This estimated post transplant survival (EPTS) score calculator determines the score used in kidney allocation and offers information on transplant success. You can read more about the factors used in the EPTS score below the form.

Current diabetes status:*
Previous solid organ transplants:*
Regularly administered dialysis for ESRD:*

How does this estimated post-transplant survival (EPTS) score calculator work?

This health tool determines the numerical measure that is used in the kidney allocation system KAS. Also, EPTS is currently aimed to be performed for each candidate.

The four factors taken into account when using the EPTS score calculator are:

■ Candidate age;

■ Existence of prior solid organ transplants;

■ Candidate diagnosis of diabetes;

■ Candidate time on dialysis.

The diabetes status and the number of prior transplants are now added to the waitlist information and need to be disclosed by candidates.

EPTS scores range between 0% to 100%. A lower EPTS score indicates that the candidate is expected to benefit from more years of graft function compared to candidates with higher scores.

The Organ Procurement and Transplantation Network (OPTN) policy indicates the following formula for EPTS:

Raw EPTS = 0.047 x max (Age – 25, 0) + (-0.015) x Diabetes x max (Age – 25, 0)

+ 0.398 x Prior solid organ transplants + (-0.237) x Diabetes x Prior solid organ transplants

+ 0.315 x log(Years on dialysis + 1) + (-0.099) x Diabetes x log(Years on dialysis + 1)

+ 0.130 x (Years on dialysis = 0) + (-0.348) x Diabetes x (Years on dialysis = 0) + 1.262 x Diabetes

The above factors are transformed to suit the candidate characteristics as follows:

■ Candidate age – measured in fractional years as the number of full days between current date and candidate date of birth divided by 365.25.

■ Diabetes – binary factor, 0 if no diabetes diagnosis present and 1 if any type of diabetes is present.

■ Prior organ transplant – binary factor, 0 if no prior transplants and 1 if one or more transplants.

■ Years on dialysis – measured similar to candidate age in fractional years, which is the difference between current date or date selected by user and dialysis start date divided by 365.25.

■ If the patient is not under dialysis, then Years on dialysis is treated as 0 and “Years on dialysis = 0” is treated as 1.0 in the formula above.

The above formula was determined by estimating a multivariable Cox proportional hazards regression model.
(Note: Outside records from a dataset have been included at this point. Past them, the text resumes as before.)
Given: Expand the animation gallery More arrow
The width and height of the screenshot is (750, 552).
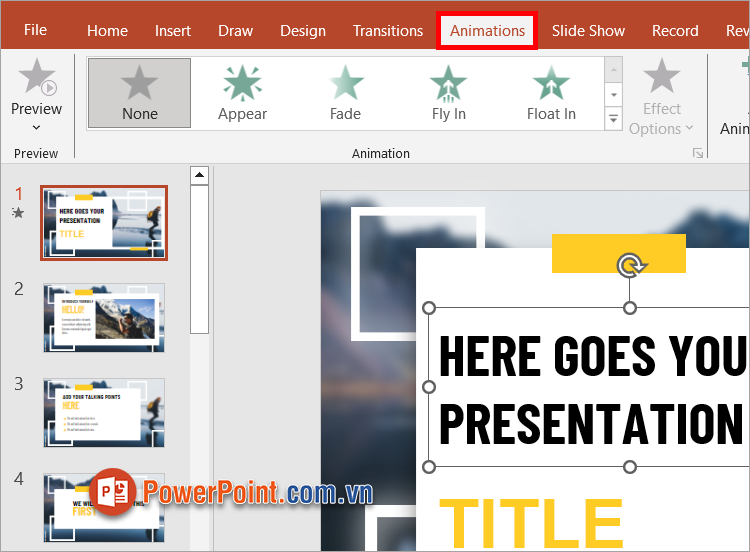Looking at the screenshot, I should coord(614,119).

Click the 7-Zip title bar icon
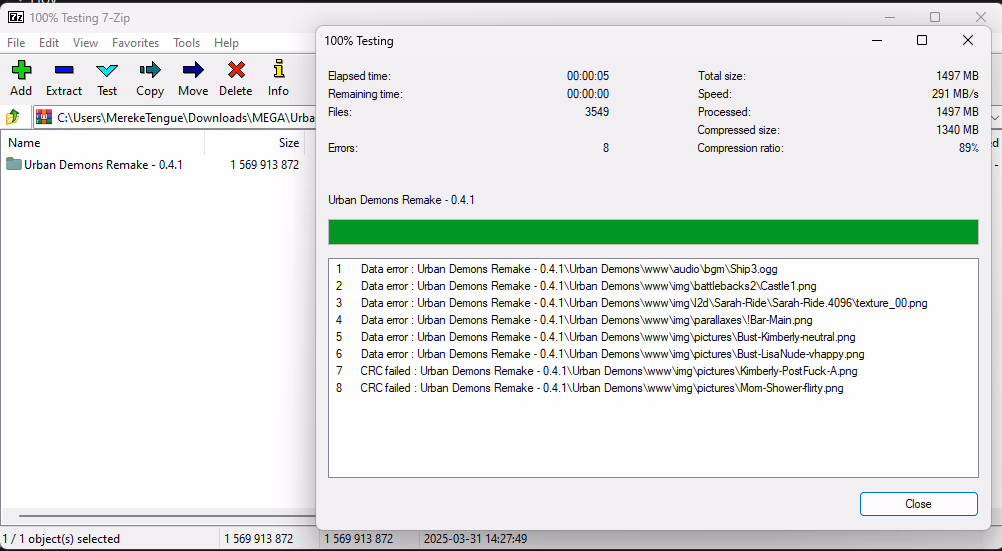[14, 18]
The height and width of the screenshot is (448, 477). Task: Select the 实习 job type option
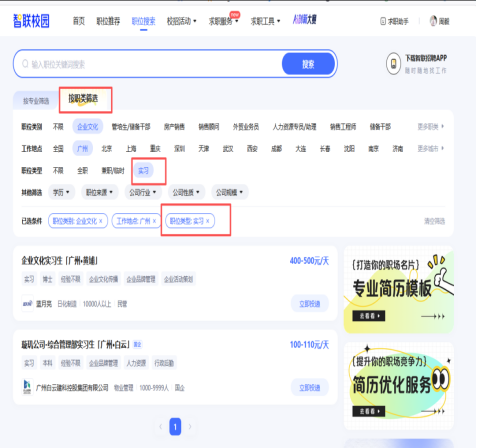coord(143,171)
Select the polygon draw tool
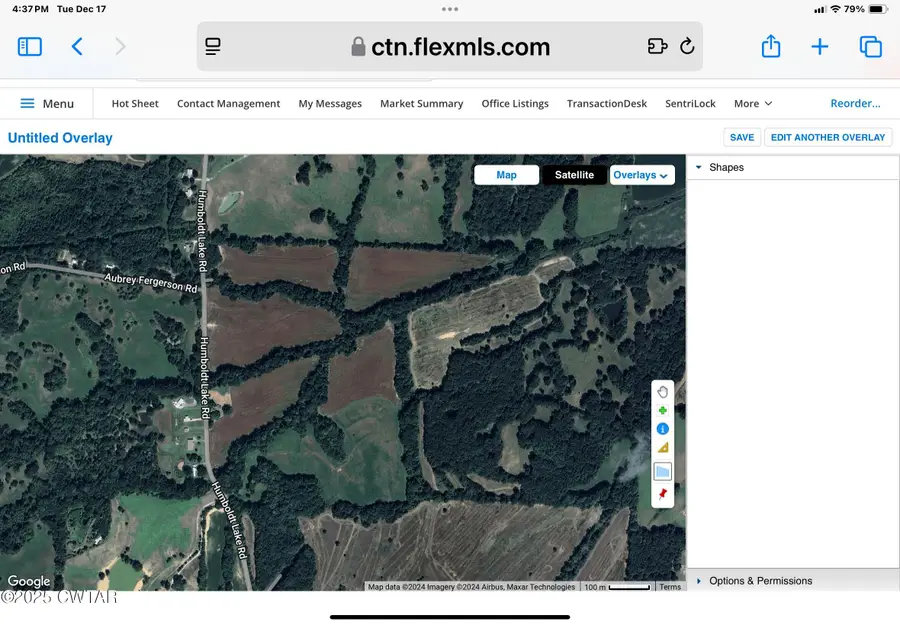 click(x=662, y=470)
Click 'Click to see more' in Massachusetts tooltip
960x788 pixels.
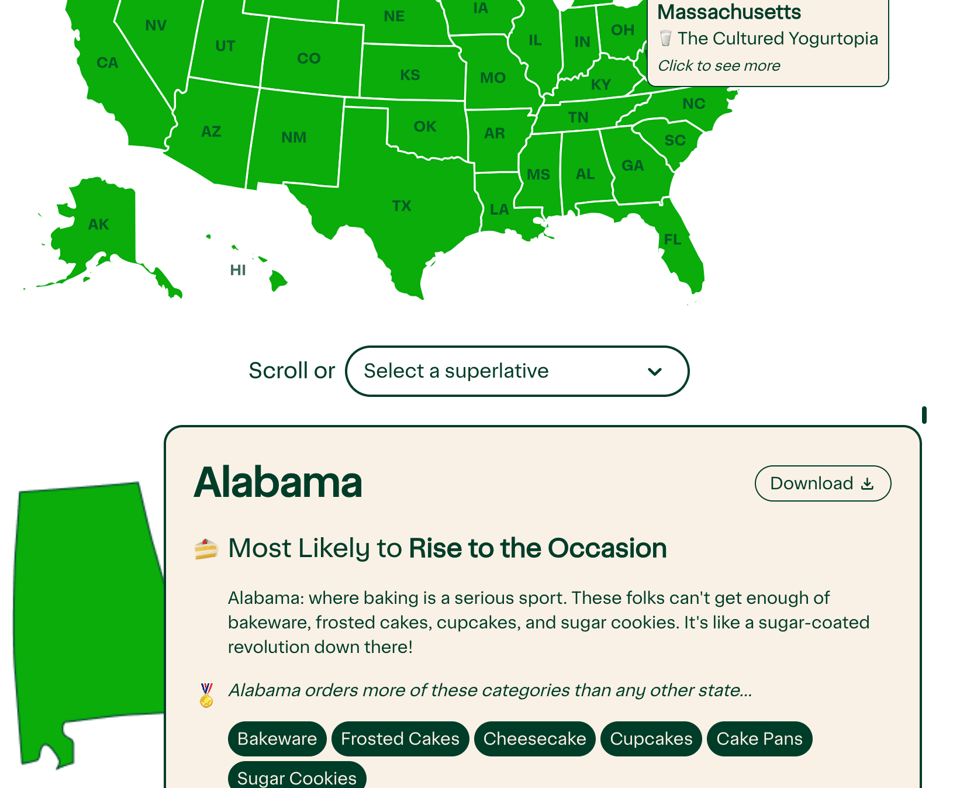click(719, 66)
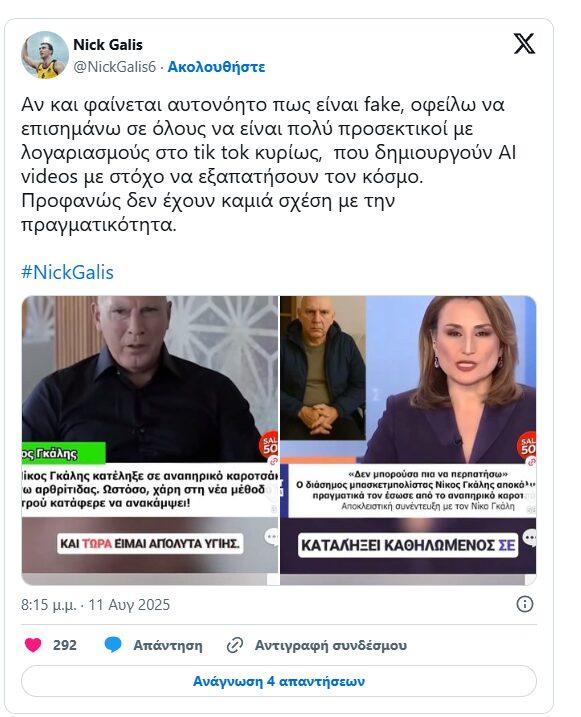
Task: Click the blue reply speech bubble icon
Action: point(112,645)
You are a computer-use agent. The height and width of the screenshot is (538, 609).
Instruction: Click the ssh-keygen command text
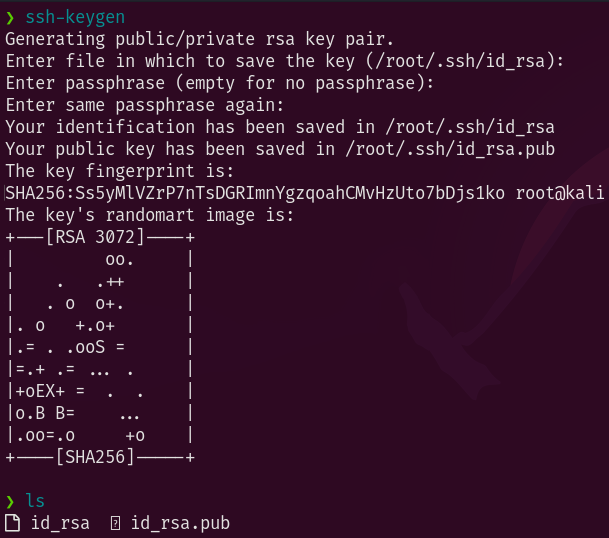tap(75, 17)
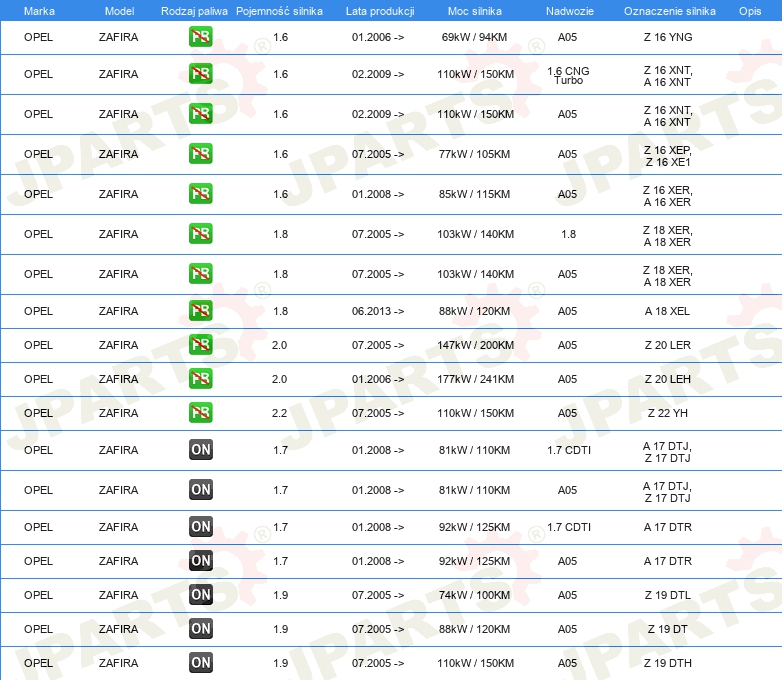Click diesel ON icon in 1.7 CDTI 81kW row
The height and width of the screenshot is (680, 782).
tap(200, 450)
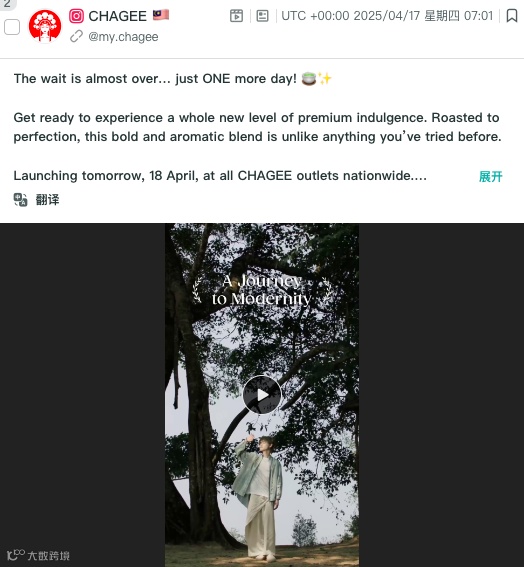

The Raw EPTS value is then converted to the cumulative percentage based on the official EPTS Mapping Table. The raw scores observed in the reference population range between 0.01 to 3.84, rounded values.

The rule implies that candidates with scores of 20% and below are matched first with offers for kidneys from donors with KDPI scores of 20% or less.

The score does not apply in the allocation of kidneys from donors with KDPI scores that exceed 20%.

According to the above rule, EPTS is used to identify the two broad groups of patients, those with scores of 20% or below and those above 20%. In each group, the other allocation points are used to determine the waiting time, such as the CPRA or the HLA-DR matching.

The score is automatically recalculated in the system to account for changes in lapsed time or other patient factors that might change.


1) A Guide to Calculating and Interpreting the Estimated Post-Transplant Survival (EPTS) Score Used in the Kidney Allocation System (KAS) (2014) Organ Procurement And Transplantation Network.

2) Questions and Answers for Transplant Candidates about Kidney Allocation (2014) United Network for Organ Sharing UNOS.

3) Clayton PA, McDonald SP, Snyder JJ, Salkowski N, Chadban SJ. (2014) External validation of the estimated posttransplant survival score for allocation of deceased donor kidneys in the United States. Am J Transplant; 14(8):1922-6.

4) M. Moss, M. Gillespie, T. Sparkes, B. Ravichandran, R. Ugarte, A. Haririan. (2015) Kidney Allocation Tool of the Future: The Estimated Post-Transplant Survival (EPTS) Score. Poster Session A: Kidney Candidate Issues and Outcomes #1698.